Condenado a tres años y nueve meses por abusar sexualmente de una niña durante 5 años

La Audiencia de Cantabria no lo considera una agresión sexual, como solicitaba la Fiscalía, al entender que "no ha quedado probado que la menor, que tenía cinco años cuando todo comenzó, se resistiera"

DM .Santander

La Audiencia de Cantabria ha condenado a tres años y nueve meses de cárcel a un hombre por abusar sexualmente durante cinco años de una vecina suya menor de edad, que cuando comenzaron a producirse los hechos por los que se le ha impuesto esta pena la niña agredida solo tenía 5 años.

En la sentencia, notificada este miércoles, la Sección Tercera de la Audiencia de Cantabria no considera los hechos como agresión sexual, como solicitaban la Fiscalía y la acusación particular, que pedían nueve y diez años de cárcel, respectivamente, al entender que no ha quedado probado que la menor se resistiera.

Los abusos continuados sobre la menor, vecina de la casa colindante, se produjeron entre 2005 y 2010 en la vivienda del acusado y en una caseta de obras acondicionada que tenía en el jardín de su propiedad.

Durante esos hechos, el tribunal no considera probado que la niña "opusiera resistencia física o protestara, llorara o gritara", sino que era "habitual" que volviera a la casa de este hombre que le hacía regalos "para contentarla" (consolas, ordenador portátil, teléfonos móviles).

La sentencia considera también probado que el hombre realizó estos hechos valiéndose de la amistad y la confianza que tenía con la familia de la menor, a la que solía cuidar los domingos por la tarde.
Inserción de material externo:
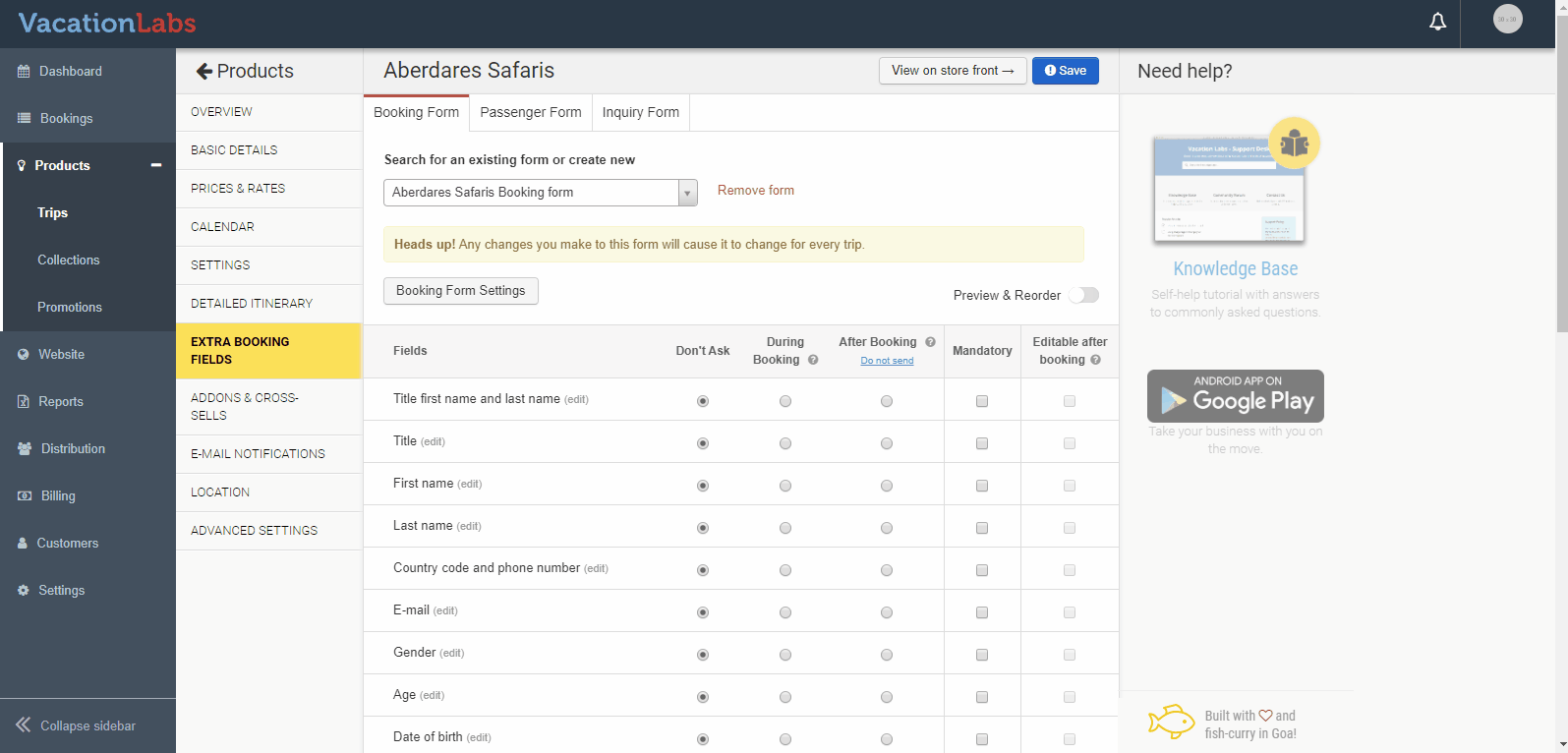
Task: Click the Remove form link
Action: tap(755, 191)
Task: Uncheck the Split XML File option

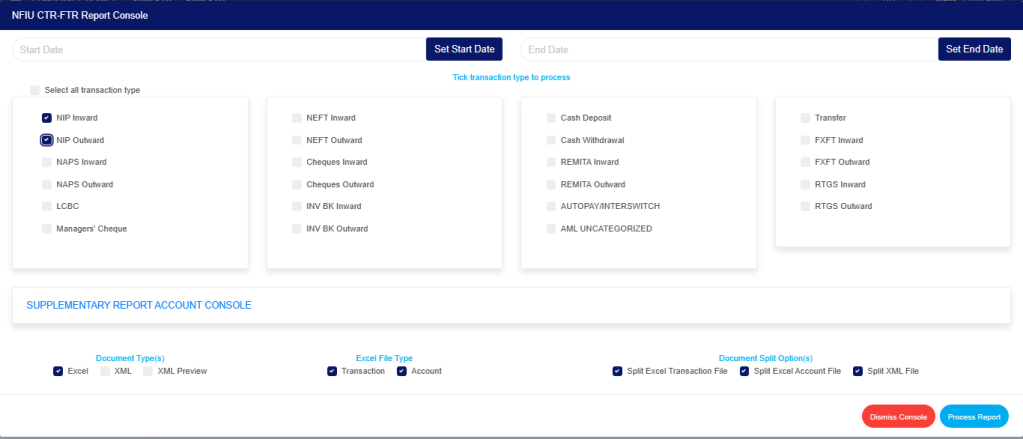Action: pos(858,371)
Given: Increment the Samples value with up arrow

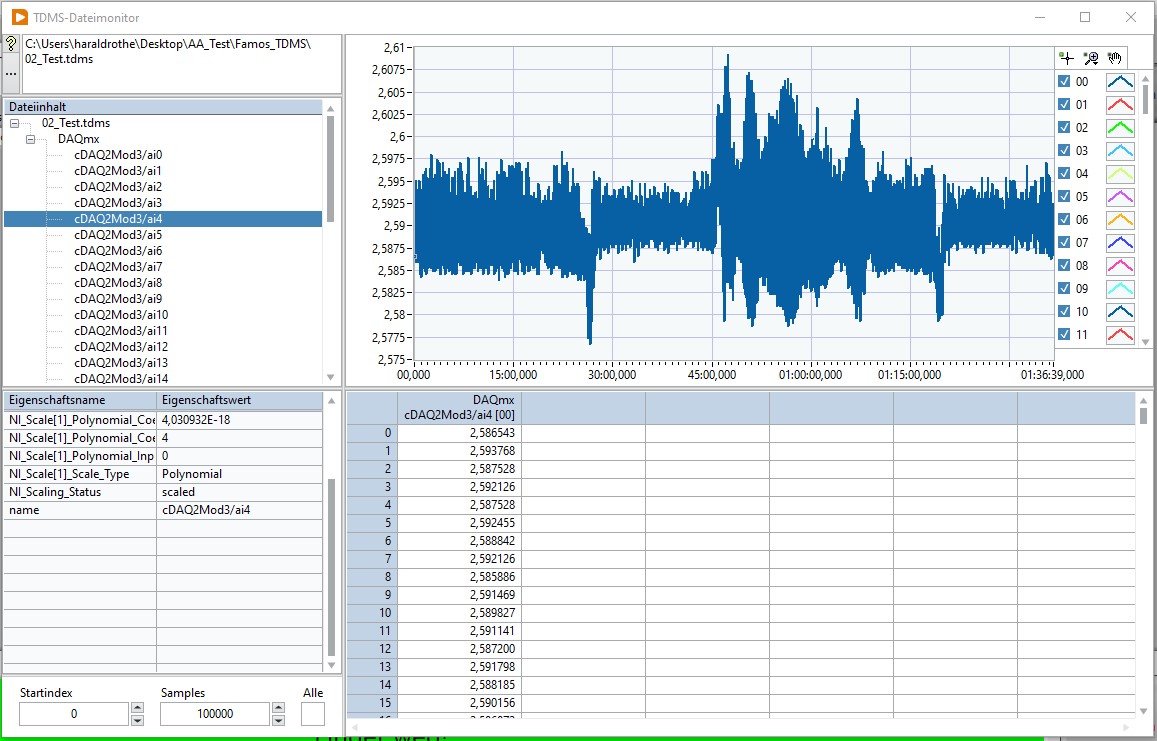Looking at the screenshot, I should pyautogui.click(x=279, y=708).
Y detalla que la niña no concluyó que lo que su vecino hacía no era correcto hasta que no comenzó a estudiar en el colegio cuestiones de sexualidad y empezó a hablar con sus amigas y su primo, aunque no lo denunció a sus padres hasta un año más tarde.

En su decisión, el tribunal ha priorizado la declaración de la menor, de la que señala la "persistencia" de su relato, por lo que descarta que sea una "versión fabulada o inventada", al tiempo que no aprecia motivo espurio en su denuncia, al considerar que "no es motivo suficiente" la deuda de escaso valor que los padres de la niña tenían con el acusado.

También señala al dictamen de los psicólogos como el principal elemento que corrobora la versión de la menor, al considerar "creíble" su declaración, "sin apreciar motivaciones espurias o presiones de terceros".

"Fijación del aacusado con la menor"

Por el contrario, al tribunal le llama la atención la "fijación" del acusado con la menor, al entender que "no es lógico", que un hombre "de entre 57 y 62 años esté largos espacios de tiempo con una niña de tan corta edad o que fuera siempre a buscarla al colegio para llevársela a su casa".

La sentencia recuerda, de hecho, que el hijo "tampoco veía normal" que la niña pasase días enteros en casa del acusado, en lugar de con su familia, o la profusión de regalos que le hacía, y señala las contradicciones "palmarias" entre las declaraciones de este hombre.

Por todo ello, la sala se muestra "firmemente convencida" de que, durante esos cinco años, el acusado efectuó tocamientos y actos lascivos con la niña que "cada vez fueron a más", aunque no considera probado que utilizara la violencia física o la intimidación para realizarlos.

"Una niña de 5, 6, 7 o más años no va voluntariamente a un casa donde su morador la pega, la agrede, la coacciona o la intimida. La niña no era llevada a la casa del procesado: iba ella sola", resume la sentencia, que concluye que la menor acudía a casa de este hombre "con la libertad y voluntad características" de su edad.

La Sección Tercera de la Audiencia de Cantabria, en su sentencia, que no es firme y contra la que cabe recurso de casación, condena también al acusado por abusos continuados a indemnizar a los representantes legales de la menor con 6.000 euros y a no acercarse o comunicarse con ella en seis años.